▶ [ASSIGNMENT] Each entry below must appear in the output exactly as written.

Stored items
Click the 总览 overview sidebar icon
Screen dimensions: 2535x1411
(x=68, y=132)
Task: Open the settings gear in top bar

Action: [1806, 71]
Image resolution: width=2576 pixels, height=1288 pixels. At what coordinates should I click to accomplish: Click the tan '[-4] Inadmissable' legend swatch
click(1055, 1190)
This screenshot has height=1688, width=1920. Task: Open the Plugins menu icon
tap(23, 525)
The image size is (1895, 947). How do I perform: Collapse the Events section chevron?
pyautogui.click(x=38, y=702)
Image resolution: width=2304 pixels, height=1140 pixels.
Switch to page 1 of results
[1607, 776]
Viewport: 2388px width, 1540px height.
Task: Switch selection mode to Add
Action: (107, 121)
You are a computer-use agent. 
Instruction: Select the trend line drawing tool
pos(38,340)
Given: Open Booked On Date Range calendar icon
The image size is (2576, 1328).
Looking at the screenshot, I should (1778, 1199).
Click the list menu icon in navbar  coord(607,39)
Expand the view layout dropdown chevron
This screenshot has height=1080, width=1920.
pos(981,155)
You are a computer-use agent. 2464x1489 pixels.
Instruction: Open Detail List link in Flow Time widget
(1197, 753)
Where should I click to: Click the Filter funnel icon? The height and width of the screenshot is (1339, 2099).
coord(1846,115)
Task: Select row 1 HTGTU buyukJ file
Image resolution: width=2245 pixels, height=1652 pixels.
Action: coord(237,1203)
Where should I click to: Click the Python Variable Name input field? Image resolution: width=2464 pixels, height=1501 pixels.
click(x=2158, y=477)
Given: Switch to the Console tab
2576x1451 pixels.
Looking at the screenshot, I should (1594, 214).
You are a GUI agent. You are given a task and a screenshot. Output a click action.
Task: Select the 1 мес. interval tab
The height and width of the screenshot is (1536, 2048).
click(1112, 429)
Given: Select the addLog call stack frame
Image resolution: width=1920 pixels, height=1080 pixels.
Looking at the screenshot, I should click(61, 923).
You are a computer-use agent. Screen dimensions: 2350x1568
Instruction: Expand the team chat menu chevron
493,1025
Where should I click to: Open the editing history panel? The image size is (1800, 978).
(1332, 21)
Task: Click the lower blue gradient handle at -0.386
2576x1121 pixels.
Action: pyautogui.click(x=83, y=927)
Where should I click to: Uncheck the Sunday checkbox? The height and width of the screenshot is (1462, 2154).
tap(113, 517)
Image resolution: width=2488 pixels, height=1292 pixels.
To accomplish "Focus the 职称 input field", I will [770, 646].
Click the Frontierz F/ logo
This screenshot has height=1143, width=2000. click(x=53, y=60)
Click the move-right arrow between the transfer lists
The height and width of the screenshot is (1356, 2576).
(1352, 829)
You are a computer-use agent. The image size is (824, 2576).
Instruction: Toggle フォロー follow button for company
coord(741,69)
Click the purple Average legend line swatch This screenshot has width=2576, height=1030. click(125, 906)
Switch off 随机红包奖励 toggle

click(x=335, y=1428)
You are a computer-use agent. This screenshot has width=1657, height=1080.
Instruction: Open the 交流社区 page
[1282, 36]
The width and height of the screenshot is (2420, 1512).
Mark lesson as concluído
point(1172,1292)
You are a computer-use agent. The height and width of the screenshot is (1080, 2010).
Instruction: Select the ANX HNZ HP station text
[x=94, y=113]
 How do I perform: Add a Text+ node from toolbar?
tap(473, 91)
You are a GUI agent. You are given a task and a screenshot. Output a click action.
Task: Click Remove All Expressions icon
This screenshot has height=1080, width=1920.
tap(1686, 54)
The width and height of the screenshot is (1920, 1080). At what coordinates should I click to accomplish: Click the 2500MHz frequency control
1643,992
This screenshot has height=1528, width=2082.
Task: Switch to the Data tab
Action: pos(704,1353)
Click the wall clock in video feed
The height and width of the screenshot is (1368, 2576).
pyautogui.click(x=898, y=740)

▶ [FINAL ANSWER]
Click the 总览 overview sidebar icon
Screen dimensions: 2535x1411
(x=68, y=132)
Task: Open the settings gear in top bar

Action: [1806, 71]
Image resolution: width=2576 pixels, height=1288 pixels. At what coordinates should I click to accomplish: Click the tan '[-4] Inadmissable' legend swatch
click(1055, 1190)
This screenshot has height=1688, width=1920. Task: Open the Plugins menu icon
tap(23, 525)
The image size is (1895, 947). How do I perform: Collapse the Events section chevron?
pyautogui.click(x=38, y=702)
Image resolution: width=2304 pixels, height=1140 pixels.
Switch to page 1 of results
[1607, 776]
Viewport: 2388px width, 1540px height.
Task: Switch selection mode to Add
Action: (107, 121)
You are a computer-use agent. 
Instruction: Select the trend line drawing tool
pos(38,340)
Given: Open Booked On Date Range calendar icon
The image size is (2576, 1328).
Looking at the screenshot, I should (1778, 1199).
Click the list menu icon in navbar  coord(607,39)
Expand the view layout dropdown chevron
This screenshot has height=1080, width=1920.
pos(981,155)
You are a computer-use agent. 2464x1489 pixels.
Instruction: Open Detail List link in Flow Time widget
(1197, 753)
Where should I click to: Click the Filter funnel icon? The height and width of the screenshot is (1339, 2099).
coord(1846,115)
Task: Select row 1 HTGTU buyukJ file
Image resolution: width=2245 pixels, height=1652 pixels.
Action: coord(237,1203)
Where should I click to: Click the Python Variable Name input field? Image resolution: width=2464 pixels, height=1501 pixels.
click(x=2158, y=477)
Given: Switch to the Console tab
2576x1451 pixels.
Looking at the screenshot, I should (1594, 214).
You are a GUI agent. You are given a task and a screenshot. Output a click action.
Task: Select the 1 мес. interval tab
The height and width of the screenshot is (1536, 2048).
click(1112, 429)
Given: Select the addLog call stack frame
Image resolution: width=1920 pixels, height=1080 pixels.
Looking at the screenshot, I should click(61, 923).
You are a computer-use agent. Screen dimensions: 2350x1568
Instruction: Expand the team chat menu chevron
493,1025
Where should I click to: Open the editing history panel? The image size is (1800, 978).
(1332, 21)
Task: Click the lower blue gradient handle at -0.386
2576x1121 pixels.
Action: pyautogui.click(x=83, y=927)
Where should I click to: Uncheck the Sunday checkbox? The height and width of the screenshot is (1462, 2154).
tap(113, 517)
Image resolution: width=2488 pixels, height=1292 pixels.
To accomplish "Focus the 职称 input field", I will [770, 646].
Click the Frontierz F/ logo
This screenshot has height=1143, width=2000. click(x=53, y=60)
Click the move-right arrow between the transfer lists
The height and width of the screenshot is (1356, 2576).
(1352, 829)
You are a computer-use agent. The image size is (824, 2576).
Instruction: Toggle フォロー follow button for company
coord(741,69)
Click the purple Average legend line swatch This screenshot has width=2576, height=1030. click(125, 906)
Switch off 随机红包奖励 toggle

click(x=335, y=1428)
You are a computer-use agent. This screenshot has width=1657, height=1080.
Instruction: Open the 交流社区 page
[1282, 36]
The width and height of the screenshot is (2420, 1512).
Mark lesson as concluído
point(1172,1292)
You are a computer-use agent. The height and width of the screenshot is (1080, 2010).
Instruction: Select the ANX HNZ HP station text
[x=94, y=113]
 How do I perform: Add a Text+ node from toolbar?
tap(473, 91)
You are a GUI agent. You are given a task and a screenshot. Output a click action.
Task: Click Remove All Expressions icon
This screenshot has height=1080, width=1920.
tap(1686, 54)
The width and height of the screenshot is (1920, 1080). At what coordinates should I click to accomplish: Click the 2500MHz frequency control
1643,992
This screenshot has height=1528, width=2082.
Task: Switch to the Data tab
Action: pos(704,1353)
Click the wall clock in video feed
The height and width of the screenshot is (1368, 2576).
pyautogui.click(x=898, y=740)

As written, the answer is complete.